Multistable Shape from Shading Emerges from Patch Diffusion
Xinran Nicole Han1 , Todd Zickler1 , and Ko Nishino2
1 Harvard University 2 Kyoto University
Models for monocular shape reconstruction of surfaces with diffuse reflection-shape from shading-ought to produce distributions of outputs, because there are fundamental mathematical ambiguities of both continuous (e.g., bas-relief) and discrete (e.g., convex/concave) varieties which are also experienced by humans. Yet, the outputs of current models are limited to point estimates or tight distributions around single modes, which prevent them from capturing these effects. We introduce a model that reconstructs a multimodal distribution of shapes from a single shading image, which aligns with the human experience of multistable perception. We train a small denoising diffusion process to generate surface normal fields from 16 by 16 patches of synthetic images of everyday 3D objects.
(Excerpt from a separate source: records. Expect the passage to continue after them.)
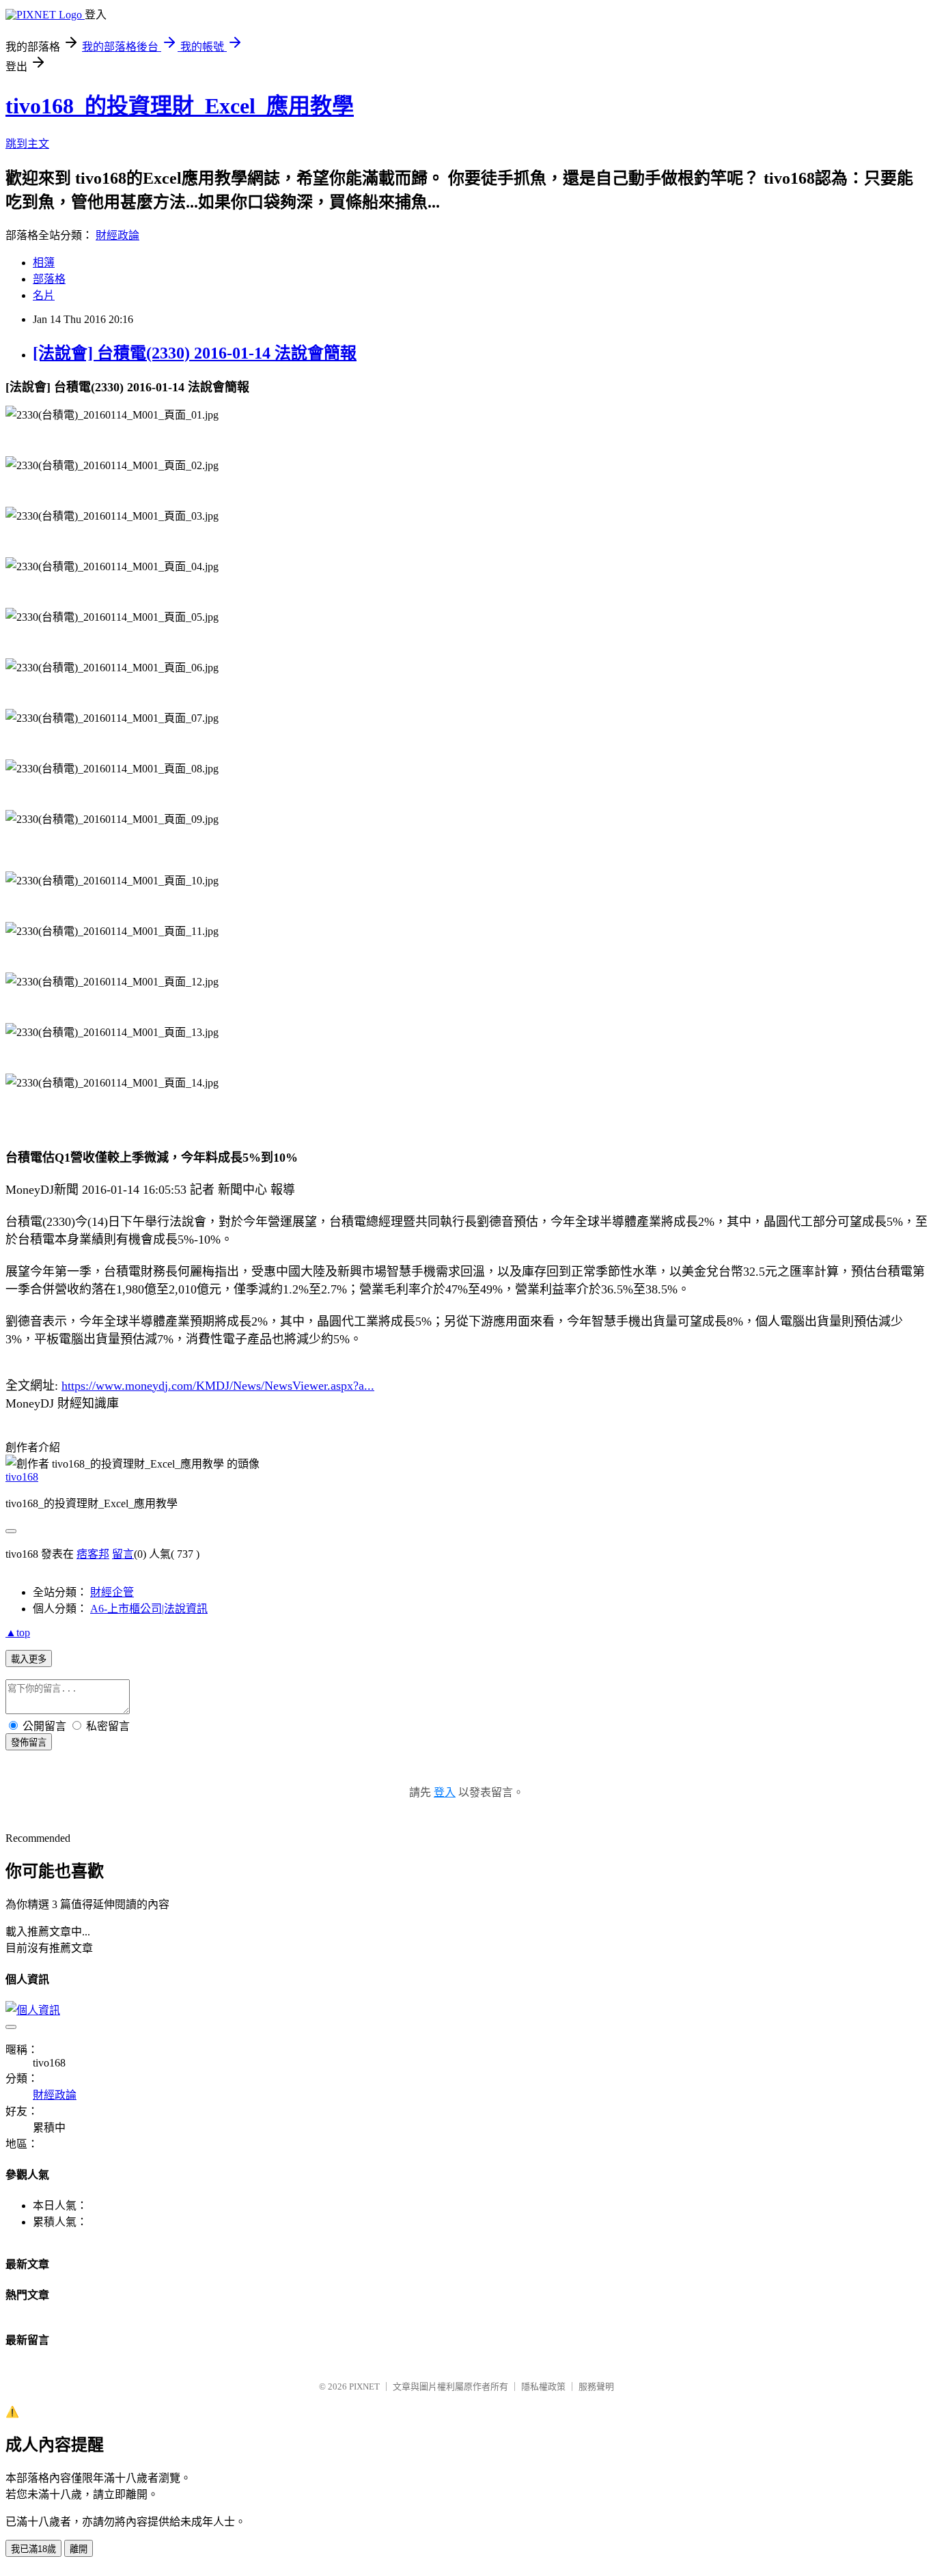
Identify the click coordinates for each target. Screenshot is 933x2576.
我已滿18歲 (33, 2549)
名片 (44, 295)
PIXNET (364, 2386)
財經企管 (112, 1592)
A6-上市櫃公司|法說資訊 (149, 1608)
We deploy this model patch-wise at multiple scales, with guidance from inter-patch shape consistency constraints. Despite its relatively small parameter count and predominantly bottom-up structure, we show that multistable shape explanations emerge from this model for ambiguous test images that humans experience as being multistable. At the same time, the model produces veridical shape estimates for object-like images that include distinctive occluding contours and appear less ambiguous. This may inspire new architectures for stochastic 3D shape perception that are more efficient and better aligned with human experience.
Multistable Shape from Shading Emerges from Patch Diffusion
XN. Han, T. Zickler, and K. Nishino,
in Advances in Neural Information Processing Systems NeurIPS’24. [spotlight]
[ arXiv ][ project ][ code/data ]
Model
The main challenge of shape from shading comes from the many levels of inherent ambiguity. In the image above, many shapes (left) can explain the same image (middle) under different lighting, including flattened and tilted versions and convex/concave flips. The concave/convex flip in this example is also perceived by humans, often aided by rotating the image clockwise by 90 degrees. Previous methods for inferring surface normals (SIRFS, Derender3D, Wonder3D) or depth (Marigold, Depth Anything) produce a single shape estimate or a unimodal distribution. Our model produces a multimodal distribution that matches the perceived flip.
Our model is trained using images of familiar object-like shapes and has no prior experience with the ambiguous images that we use for testing. It is built on a small conditional diffusion process that is pre-trained to predict surface normals from 16 by 16 pixel image patches. During inference time, we formulate the global image and normal field as an undirected, four-connected graph, where each patch is a node, and there are edges between pairs of patches that are horizontally or vertically adjacent. When this pre-trained patch diffusion process is applied in a non-overlapping manner with simple inter-patch shape consistency constraints, our model coordinates those patches in the sampling process and turns out to capture global ambiguities that are experienced by humans.
The figure above demonstrates the importance of the three key components of our model. The left of the figure shows that when each patch is reconstructed independently, the resulting normals are inconsistent, because each patch may choose a different concave/convex mode as well as its various flattenings and tiltings. When spatial consistency guidance is applied at one scale, the global field is more consistent but suffers from discontinuous seams due to poor local minima. With multiscale sampling the seams improve, but separate bump/dent regions can still choose different modes without being consistent with any single dominant light direction. Finally, when lighting consistency is added, the output fields become more concentrated around two global modes—one that is globally convex (lit primarily from below) and another that is globally concave (lit primarily from above).
Results
Conditioning on images and shapes that we intentionally designed to be ambiguous, we draw 100 samples from our model and another method (Wonder3D) and project the results to the 2D plane using t-SNE. The scatter plots show that our model outputs a multimodal distribution that is also close to the possible ground truths, while the other model’s output distribution covers only one mode or is close to a plane. These differences in coverage and accuracy are also apparent in terms of Wasserstein distance.
We also captured photos of real-world objects that induce multistable perceptions for human observers. We find that our model’s multimodality is qualitatively well aligned with perceptual multistability.